Brief => Reproduce the UICC text word for word from "Operating System in UICC" to "for 2G/3G services.".

Source extract =>
>>>

Communication Interface:

Uses protocols like ISO/IEC 7816 (physical communication with the device) and APDU commands for data exchange. (Refer to this note for further details)

Operating System in UICC ?

The operating system in a UICC is a specialized, embedded OS that manages secure access, file handling, and communication between the UICC and external devices like mobile phones. It handles data encryption, authentication processes, and execution of applications (e.g., USIM, ISIM).

File System

The file system of a UICC is organized in a hierarchical structure to manage various types of data and applications. It consists of the following:

  • Master File (MF): Acts as the root of the file structure. It contains all other files and directories, providing access to the entire UICC system.
  • Dedicated Files (DF): These function like subdirectories, each dedicated to a specific application or function. For instance:
    • DF_TELECOM: Manages user data like phonebook entries and SMS.
    • DF_GSM or DF_UMTS: Holds network-specific data for 2G/3G services.

<<<

Data under study =>
>>>

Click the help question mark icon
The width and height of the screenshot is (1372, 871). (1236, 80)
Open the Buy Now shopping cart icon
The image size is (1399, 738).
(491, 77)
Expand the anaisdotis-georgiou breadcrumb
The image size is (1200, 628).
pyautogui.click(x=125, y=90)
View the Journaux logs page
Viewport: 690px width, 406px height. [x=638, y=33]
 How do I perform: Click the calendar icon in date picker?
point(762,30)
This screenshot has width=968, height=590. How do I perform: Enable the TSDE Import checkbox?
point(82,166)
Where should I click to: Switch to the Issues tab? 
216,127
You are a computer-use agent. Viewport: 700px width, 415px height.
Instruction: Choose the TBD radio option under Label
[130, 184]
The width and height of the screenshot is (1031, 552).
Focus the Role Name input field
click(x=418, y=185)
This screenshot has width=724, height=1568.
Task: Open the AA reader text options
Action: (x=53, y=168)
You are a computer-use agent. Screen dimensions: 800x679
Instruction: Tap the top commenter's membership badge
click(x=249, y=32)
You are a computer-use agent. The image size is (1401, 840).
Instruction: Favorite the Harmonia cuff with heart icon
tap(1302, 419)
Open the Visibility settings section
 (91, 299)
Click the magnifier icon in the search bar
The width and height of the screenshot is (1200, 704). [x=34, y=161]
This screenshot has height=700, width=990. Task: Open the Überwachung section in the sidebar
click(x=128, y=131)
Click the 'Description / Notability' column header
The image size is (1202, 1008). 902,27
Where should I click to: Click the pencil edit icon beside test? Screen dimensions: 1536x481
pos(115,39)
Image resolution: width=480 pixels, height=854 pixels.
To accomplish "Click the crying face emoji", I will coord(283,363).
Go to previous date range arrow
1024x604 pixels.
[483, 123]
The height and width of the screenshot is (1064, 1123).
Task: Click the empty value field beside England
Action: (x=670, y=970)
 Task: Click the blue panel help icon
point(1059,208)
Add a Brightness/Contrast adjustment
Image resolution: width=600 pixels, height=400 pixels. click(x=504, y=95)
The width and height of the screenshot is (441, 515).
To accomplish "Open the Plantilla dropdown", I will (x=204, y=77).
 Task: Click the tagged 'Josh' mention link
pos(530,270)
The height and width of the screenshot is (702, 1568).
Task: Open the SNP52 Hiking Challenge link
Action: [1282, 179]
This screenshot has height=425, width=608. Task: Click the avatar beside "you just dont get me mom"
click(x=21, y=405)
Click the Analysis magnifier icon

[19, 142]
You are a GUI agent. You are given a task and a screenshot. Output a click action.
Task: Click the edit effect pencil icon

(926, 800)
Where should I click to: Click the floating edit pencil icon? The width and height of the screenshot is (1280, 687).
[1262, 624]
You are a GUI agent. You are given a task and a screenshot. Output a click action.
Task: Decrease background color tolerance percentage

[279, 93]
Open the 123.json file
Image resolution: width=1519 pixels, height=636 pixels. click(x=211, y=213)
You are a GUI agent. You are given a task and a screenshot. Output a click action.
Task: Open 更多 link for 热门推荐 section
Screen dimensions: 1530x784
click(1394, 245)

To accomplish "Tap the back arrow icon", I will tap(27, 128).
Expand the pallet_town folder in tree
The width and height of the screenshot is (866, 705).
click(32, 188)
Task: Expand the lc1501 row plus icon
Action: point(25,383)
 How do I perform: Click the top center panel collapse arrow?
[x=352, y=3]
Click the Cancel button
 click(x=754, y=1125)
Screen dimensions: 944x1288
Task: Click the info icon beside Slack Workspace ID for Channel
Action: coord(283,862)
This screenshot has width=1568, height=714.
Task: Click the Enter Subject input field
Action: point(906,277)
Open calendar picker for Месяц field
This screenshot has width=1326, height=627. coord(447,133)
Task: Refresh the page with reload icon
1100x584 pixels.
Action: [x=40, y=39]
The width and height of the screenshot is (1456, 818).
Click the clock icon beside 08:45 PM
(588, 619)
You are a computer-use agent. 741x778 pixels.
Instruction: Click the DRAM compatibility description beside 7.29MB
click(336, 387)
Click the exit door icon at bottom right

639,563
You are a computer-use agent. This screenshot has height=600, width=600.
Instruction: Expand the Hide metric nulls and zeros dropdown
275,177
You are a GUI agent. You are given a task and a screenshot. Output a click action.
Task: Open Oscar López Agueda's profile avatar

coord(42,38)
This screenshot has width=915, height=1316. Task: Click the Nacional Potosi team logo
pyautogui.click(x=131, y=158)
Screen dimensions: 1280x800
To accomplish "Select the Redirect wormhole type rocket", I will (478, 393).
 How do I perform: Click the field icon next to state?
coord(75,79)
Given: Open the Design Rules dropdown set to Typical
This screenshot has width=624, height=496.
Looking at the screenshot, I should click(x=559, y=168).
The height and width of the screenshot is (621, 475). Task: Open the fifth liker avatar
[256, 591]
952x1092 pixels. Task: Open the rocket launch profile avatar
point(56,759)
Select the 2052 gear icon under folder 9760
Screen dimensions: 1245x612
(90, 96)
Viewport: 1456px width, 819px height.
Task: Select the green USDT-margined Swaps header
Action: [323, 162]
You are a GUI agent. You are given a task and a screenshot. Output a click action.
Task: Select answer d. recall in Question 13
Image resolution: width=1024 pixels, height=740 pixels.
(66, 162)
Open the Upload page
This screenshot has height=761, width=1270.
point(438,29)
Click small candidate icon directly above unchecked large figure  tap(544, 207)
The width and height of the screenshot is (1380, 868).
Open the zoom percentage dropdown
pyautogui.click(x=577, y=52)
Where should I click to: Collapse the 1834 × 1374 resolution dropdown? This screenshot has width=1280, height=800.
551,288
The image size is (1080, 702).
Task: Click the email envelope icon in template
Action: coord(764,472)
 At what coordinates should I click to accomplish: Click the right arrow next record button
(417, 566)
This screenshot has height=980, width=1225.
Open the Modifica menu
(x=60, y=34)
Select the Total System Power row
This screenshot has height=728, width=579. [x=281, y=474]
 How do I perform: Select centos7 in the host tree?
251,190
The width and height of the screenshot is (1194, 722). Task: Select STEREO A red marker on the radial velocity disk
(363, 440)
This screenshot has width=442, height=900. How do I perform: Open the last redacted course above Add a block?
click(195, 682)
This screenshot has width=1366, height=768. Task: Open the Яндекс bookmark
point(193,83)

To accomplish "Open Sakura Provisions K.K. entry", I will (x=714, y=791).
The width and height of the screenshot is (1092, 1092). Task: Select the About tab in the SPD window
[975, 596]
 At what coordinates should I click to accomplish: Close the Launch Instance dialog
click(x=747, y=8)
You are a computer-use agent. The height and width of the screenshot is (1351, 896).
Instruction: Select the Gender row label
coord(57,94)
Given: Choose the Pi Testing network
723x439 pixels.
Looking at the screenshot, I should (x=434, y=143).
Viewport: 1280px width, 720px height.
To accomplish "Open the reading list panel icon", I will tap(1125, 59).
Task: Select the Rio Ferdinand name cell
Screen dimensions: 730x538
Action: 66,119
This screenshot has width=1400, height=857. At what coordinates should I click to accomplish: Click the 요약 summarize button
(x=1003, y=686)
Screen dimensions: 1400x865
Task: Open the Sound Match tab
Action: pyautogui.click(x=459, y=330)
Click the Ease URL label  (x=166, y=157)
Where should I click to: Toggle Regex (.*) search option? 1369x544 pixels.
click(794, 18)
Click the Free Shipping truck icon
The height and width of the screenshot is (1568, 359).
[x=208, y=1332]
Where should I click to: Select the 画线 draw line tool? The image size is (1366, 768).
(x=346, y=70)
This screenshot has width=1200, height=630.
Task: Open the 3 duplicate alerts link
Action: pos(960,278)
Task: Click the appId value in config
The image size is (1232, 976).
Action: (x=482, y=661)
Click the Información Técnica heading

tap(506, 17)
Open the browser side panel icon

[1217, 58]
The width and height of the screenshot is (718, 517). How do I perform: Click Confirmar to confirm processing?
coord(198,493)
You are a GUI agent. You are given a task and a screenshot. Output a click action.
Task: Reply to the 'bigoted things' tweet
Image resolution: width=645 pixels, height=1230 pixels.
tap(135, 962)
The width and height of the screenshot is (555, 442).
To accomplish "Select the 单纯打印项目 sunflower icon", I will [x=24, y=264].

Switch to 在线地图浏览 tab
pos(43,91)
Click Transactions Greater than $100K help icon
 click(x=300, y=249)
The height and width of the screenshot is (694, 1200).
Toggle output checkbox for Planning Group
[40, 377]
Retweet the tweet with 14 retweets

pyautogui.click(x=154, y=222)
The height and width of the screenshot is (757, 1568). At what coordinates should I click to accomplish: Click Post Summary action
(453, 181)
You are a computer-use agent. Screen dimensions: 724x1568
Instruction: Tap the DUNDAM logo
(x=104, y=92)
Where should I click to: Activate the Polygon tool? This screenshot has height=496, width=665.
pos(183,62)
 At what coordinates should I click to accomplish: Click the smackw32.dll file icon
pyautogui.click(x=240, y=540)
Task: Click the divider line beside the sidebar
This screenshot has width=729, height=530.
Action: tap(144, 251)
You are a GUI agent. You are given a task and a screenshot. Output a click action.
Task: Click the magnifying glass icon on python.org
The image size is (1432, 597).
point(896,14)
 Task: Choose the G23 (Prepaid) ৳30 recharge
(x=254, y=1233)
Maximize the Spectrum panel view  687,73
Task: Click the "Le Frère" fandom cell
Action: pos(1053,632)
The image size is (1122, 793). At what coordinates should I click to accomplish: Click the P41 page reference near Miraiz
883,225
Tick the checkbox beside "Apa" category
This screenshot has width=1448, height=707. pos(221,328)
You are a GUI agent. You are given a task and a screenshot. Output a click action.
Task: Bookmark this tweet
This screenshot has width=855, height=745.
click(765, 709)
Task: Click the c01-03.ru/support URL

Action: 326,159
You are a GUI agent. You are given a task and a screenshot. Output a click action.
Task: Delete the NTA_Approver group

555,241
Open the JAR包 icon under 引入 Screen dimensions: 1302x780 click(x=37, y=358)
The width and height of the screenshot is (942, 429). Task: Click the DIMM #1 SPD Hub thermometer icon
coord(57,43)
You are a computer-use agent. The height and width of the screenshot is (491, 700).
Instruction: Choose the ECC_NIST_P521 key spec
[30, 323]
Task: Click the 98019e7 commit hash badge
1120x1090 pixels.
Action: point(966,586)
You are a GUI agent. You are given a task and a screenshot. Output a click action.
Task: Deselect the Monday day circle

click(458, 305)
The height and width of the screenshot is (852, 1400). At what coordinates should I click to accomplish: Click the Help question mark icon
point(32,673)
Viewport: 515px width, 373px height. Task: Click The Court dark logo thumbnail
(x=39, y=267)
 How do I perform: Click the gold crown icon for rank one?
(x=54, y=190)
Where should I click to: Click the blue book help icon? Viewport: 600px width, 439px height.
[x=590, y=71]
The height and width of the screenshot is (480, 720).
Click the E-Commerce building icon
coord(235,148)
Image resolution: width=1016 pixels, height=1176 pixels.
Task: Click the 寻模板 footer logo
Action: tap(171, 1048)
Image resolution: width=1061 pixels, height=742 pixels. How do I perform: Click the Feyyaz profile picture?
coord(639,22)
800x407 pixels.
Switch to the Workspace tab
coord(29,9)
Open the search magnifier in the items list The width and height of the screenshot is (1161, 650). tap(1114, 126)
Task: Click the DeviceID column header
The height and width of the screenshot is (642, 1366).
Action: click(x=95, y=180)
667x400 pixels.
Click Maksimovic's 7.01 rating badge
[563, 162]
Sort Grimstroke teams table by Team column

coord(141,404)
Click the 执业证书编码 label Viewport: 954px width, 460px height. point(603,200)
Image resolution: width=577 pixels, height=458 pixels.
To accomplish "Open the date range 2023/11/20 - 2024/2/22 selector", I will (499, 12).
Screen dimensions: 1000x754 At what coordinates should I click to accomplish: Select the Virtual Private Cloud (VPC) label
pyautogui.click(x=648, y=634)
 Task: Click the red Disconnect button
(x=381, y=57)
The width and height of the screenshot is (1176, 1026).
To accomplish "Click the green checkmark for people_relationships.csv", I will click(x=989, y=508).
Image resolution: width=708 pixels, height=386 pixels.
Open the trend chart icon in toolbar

<<<

Answer space =>
Operating System in UICC ?

The operating system in a UICC is a specialized, embedded OS that manages secure access, file handling, and communication between the UICC and external devices like mobile phones. It handles data encryption, authentication processes, and execution of applications (e.g., USIM, ISIM).

File System

The file system of a UICC is organized in a hierarchical structure to manage various types of data and applications. It consists of the following:

  • Master File (MF): Acts as the root of the file structure. It contains all other files and directories, providing access to the entire UICC system.
  • Dedicated Files (DF): These function like subdirectories, each dedicated to a specific application or function. For instance:
    • DF_TELECOM: Manages user data like phonebook entries and SMS.
    • DF_GSM or DF_UMTS: Holds network-specific data for 2G/3G services.